Court Opinion

ID: 4948780
Source: CourtListenerOpinion
Date Created: 2021-09-24 12:43:16.206992+00
Date Added: 2024-06-11T08:15:13.459348
License: Public Domain

SCHWELB, Associate Judge,
concurring:
Everybody knows that if Bolán had been a District of Columbia employee with authority to try to take money from a parking meter,1 he would assuredly have mentioned this to the police, and there would have been no prosecution. I am therefore of the opinion that, in the absence of any evidence to the contrary, a reasonable jury could conclude beyond a reasonable doubt that Bolán broke into the device without authority to do so. In fact, a juror with the slightest familiarity with human nature could hardly reach any other conclusion. “[Cjircumstantial evidence may be more certain, satisfying and persuasive than direct evidence.” Janifer v. Jandebeur, 551 A.2d 1351, 1352 (D.C.1989).
I believe that neither the presumption of innocence nor the privilege against self-incrimination would be in imminent (or even remote) peril if we allowed the jury to employ its common sense in this way to reach the only just result. Contrary notions based on “Adversary System iiber Alies” do not persuade me and would not, I suspect, persuade the significant number of judges and lawyers, and the overwhelming majority of lay people, who believe that perfect theoretical symmetry must occasionally be sacrificed in favor of what Justice Frankfurter has called “the saving grace of common sense.” Bell v. United States, 349 U.S. 81, 83, 75 S.Ct. 620, 622, 99 L.Ed. 905 (1955); see also P. Vinogradoff, Common Sense In Law 9 (1913) (“Although the details of legal rules are complicated and technical, the operations of the mind in *461the domain of law are based on common sense ...”).
Nevertheless, we are bound by Craig v. United States, 490 A.2d 1173, 1178 (D.C.1985), in which this court held exactly what our per curiam opinion in this case says it held. To me, that kind of decision tends to foster the perception that some rules of law are insufficiently grounded in reality to achieve the ends of justice, and that they have more to do with preserving the integrity of arcane theorems incomprehensible to the public than with dispensing justice on the merits. This cannot be good either for our judicial branch or for our citizens. Cf. Delaware v. Van Arsdall, 475 U.S. 673, 681, 106 S.Ct. 1431, 1436, 89 L.Ed.2d 674 (1986).
Nevertheless, the government has not asked us to reconsider Craig.
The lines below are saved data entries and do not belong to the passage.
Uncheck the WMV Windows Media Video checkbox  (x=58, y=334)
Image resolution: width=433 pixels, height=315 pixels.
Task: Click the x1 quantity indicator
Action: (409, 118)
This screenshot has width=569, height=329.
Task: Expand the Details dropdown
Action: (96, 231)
That, I am afraid, is that. Accordingly, I join the opinion of the court.2

. An authorized individual would hardly have had to try to "break into” the parking meter, as Bolán and his confederate did for several minutes, or to leave scratches on the device by scraping it with a hammer and a screwdriver.

. I am in complete agreement with the analysis in the per curiam opinion of the failure to appear count.